GLO started its master plan project three years ago, with the full realization that Texas had no such comprehensive coastal plan. It published its first plan in 2017 — just 36 pages — then followed with this update. Projects within the plan have been studied and vetted and approved by GLO. It is better to have your plan in place should money become available, then develop a plan after money is put on the line.
Of course, it would be good to have money, as well. Jefferson County Judge Jeff Branick said flatly this week that, “The likelihood of those projects depends upon available funding.” To fund all the Tier 1 projects would cost $5.4 billion. That’s a lot — even for Texas-size wallets — but our coastline of 367 miles has Texas-sized needs.
To put the plan together, GLO said, it called upon representatives of industry, agencies, academics, local elected and appointed leaders and others with keen interest in the coast, including wildlife organizations. There’s reason to take such concerted care. The coast’s value, which includes a variety of cities and landscapes, holds unmatched value, GLO says. It is the main hub for the rest of the state and for the nation’s energy supply.

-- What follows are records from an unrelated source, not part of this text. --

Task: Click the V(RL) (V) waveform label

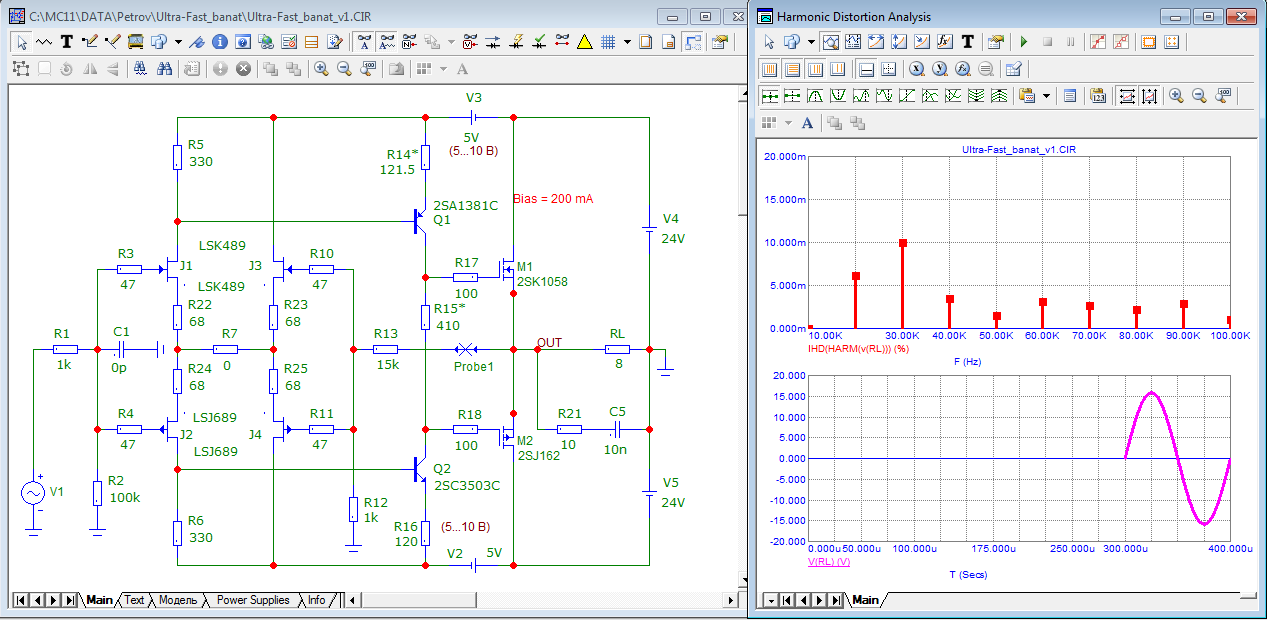Action: pyautogui.click(x=829, y=562)
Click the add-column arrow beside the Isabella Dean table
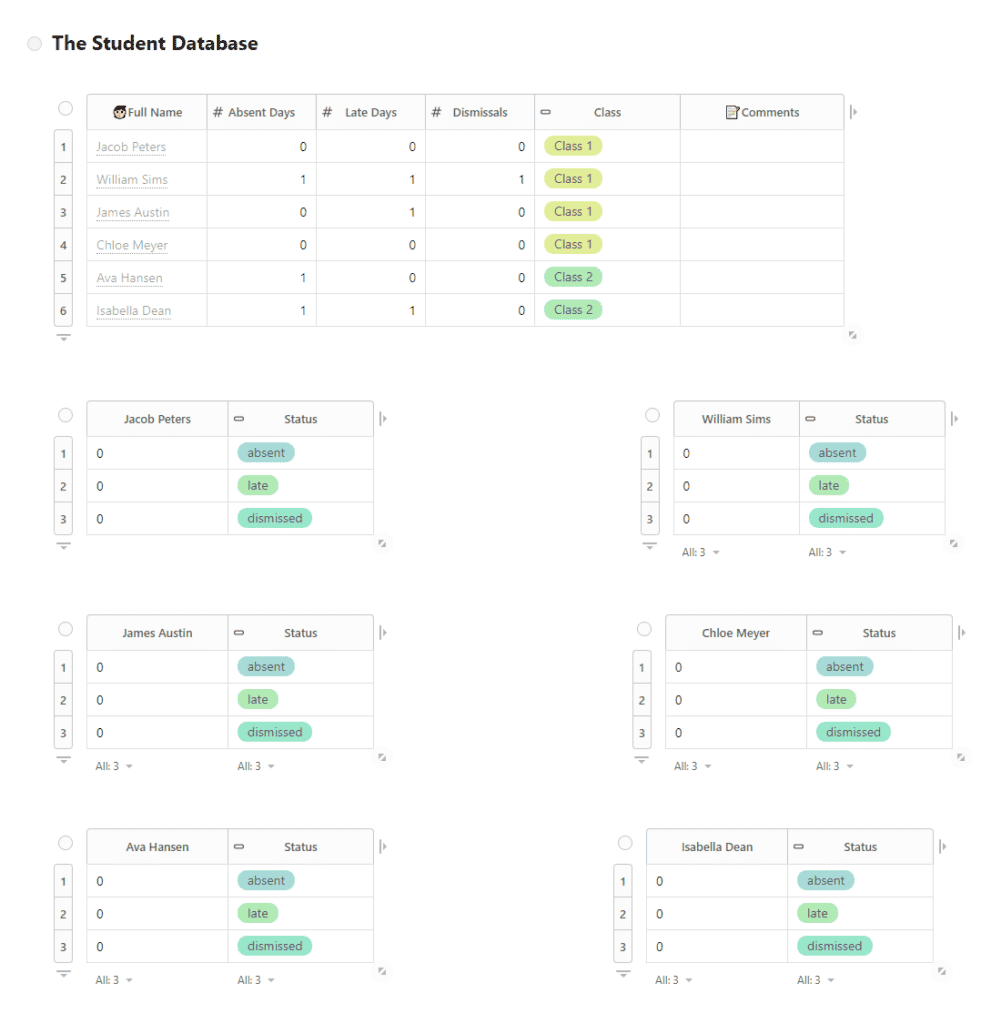 [943, 847]
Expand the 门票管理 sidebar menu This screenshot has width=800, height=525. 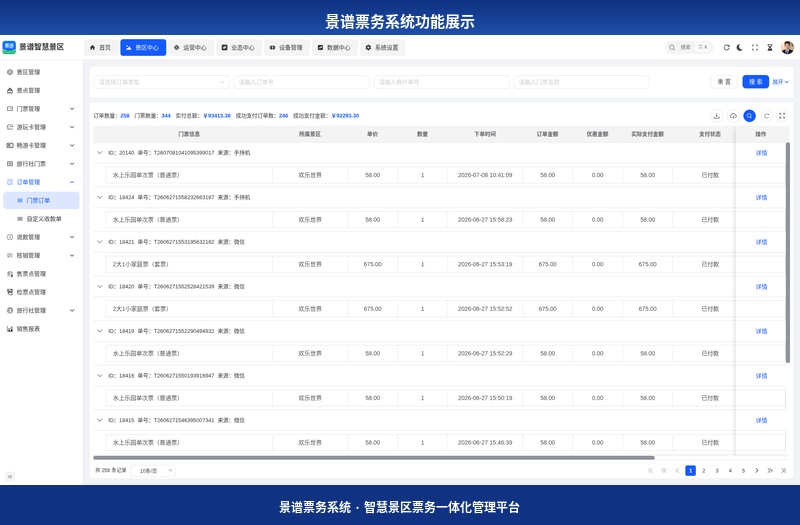coord(41,109)
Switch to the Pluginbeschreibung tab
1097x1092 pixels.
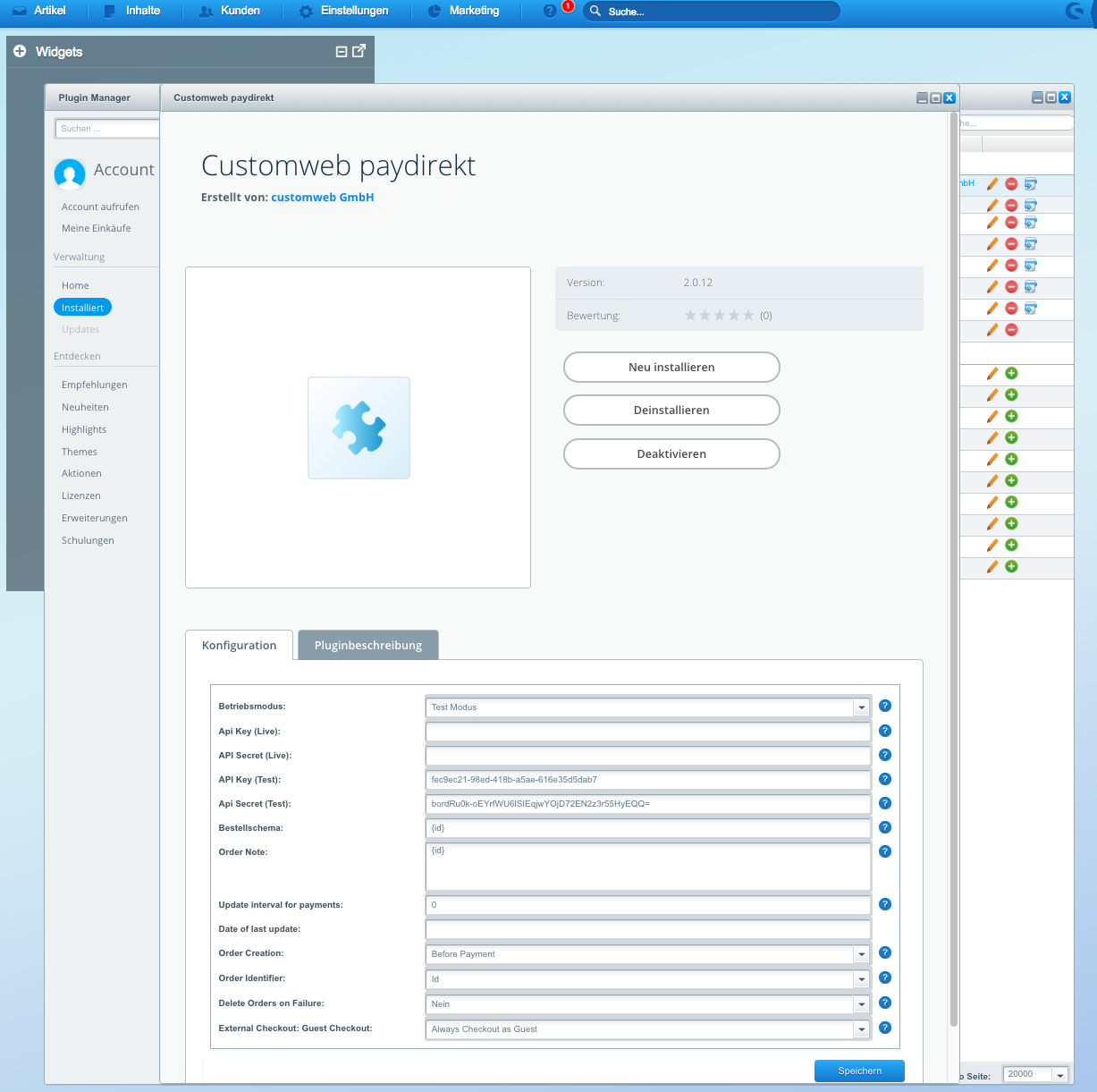click(367, 645)
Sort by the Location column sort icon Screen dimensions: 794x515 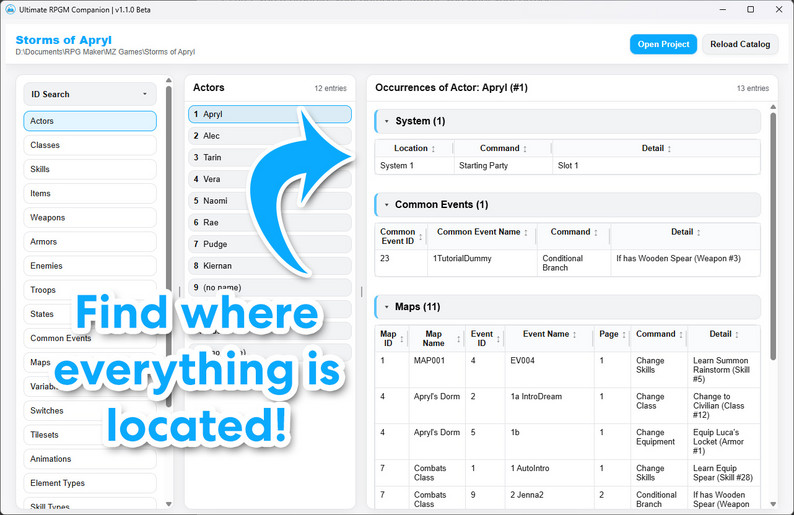433,149
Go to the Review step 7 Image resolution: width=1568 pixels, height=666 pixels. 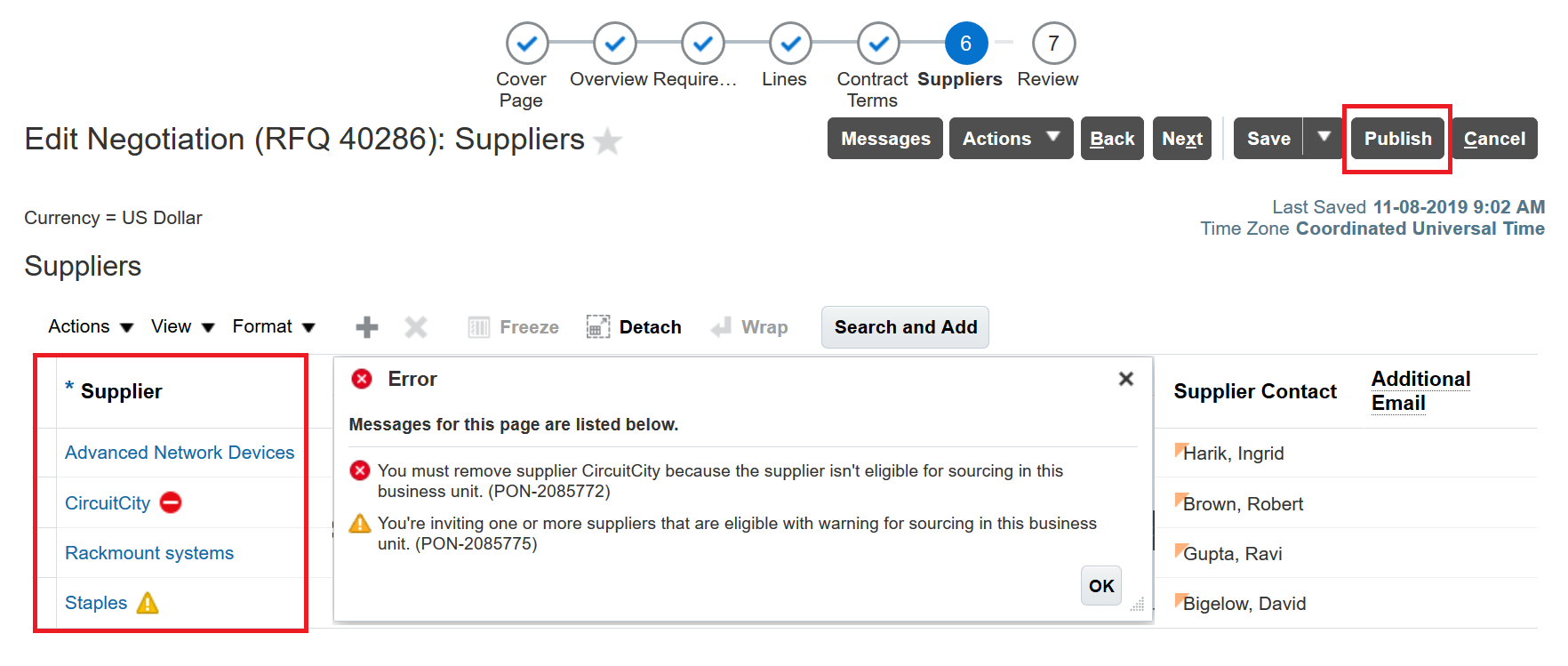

GLO, in the overview of the plan, explains:
“In recent years, Texas ports provided $368 billion in economic value to the state — roughly 23 percent of the total state gross domestic product — and handled 23 percent of all U.S. port tonnage annually. In total, the Texas coastal region accounts for roughly 24 percent of the state’s population, 23.5 percent of the state’s businesses, 26 percent of the state’s workforce, and brings in 29 percent of the state’s total annual average wages. The rest of the state’s residents and visitors also rely on the coast for the goods and services, recreation and quality of life that a strong and resilient coast provides.”